Your job is to report every line of the entries that has "icon".

[Stored records]
◇ ◇ ◇ ◇

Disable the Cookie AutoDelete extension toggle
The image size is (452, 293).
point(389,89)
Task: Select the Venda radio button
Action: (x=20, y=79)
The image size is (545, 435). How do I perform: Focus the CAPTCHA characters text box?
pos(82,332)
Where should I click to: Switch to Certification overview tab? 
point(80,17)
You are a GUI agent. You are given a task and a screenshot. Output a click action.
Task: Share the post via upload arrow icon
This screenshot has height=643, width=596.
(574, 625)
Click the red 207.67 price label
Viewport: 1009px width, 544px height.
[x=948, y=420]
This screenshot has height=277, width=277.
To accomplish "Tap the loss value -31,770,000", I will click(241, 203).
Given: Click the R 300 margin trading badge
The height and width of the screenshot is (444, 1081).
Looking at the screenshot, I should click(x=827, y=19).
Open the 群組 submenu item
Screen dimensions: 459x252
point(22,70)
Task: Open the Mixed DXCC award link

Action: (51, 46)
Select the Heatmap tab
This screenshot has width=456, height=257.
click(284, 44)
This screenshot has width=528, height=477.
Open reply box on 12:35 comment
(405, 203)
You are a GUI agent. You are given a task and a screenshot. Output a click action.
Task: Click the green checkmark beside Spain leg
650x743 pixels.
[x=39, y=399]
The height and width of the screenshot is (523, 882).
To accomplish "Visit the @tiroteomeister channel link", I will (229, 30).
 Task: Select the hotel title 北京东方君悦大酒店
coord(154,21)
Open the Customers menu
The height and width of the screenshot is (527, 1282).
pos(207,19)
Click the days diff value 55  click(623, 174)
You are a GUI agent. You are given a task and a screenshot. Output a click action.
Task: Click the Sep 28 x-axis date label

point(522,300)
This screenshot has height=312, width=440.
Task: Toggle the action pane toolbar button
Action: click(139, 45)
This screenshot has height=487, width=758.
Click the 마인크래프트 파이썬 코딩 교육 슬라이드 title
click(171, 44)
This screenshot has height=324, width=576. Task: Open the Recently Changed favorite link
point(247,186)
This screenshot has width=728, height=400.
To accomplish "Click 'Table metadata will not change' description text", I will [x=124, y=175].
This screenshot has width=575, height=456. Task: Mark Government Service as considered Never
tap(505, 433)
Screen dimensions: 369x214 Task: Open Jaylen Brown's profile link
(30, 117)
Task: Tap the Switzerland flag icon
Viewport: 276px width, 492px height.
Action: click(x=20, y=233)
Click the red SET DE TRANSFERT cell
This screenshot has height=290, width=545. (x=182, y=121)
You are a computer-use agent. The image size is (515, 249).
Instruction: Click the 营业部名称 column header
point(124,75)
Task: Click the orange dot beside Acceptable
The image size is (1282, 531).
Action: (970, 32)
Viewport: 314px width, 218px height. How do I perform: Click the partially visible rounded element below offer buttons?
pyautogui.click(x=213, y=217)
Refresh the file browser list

◇ ◇ ◇ ◇

▸ **Task response**:
Task: Share the post via upload arrow icon
Task: Tap the Switzerland flag icon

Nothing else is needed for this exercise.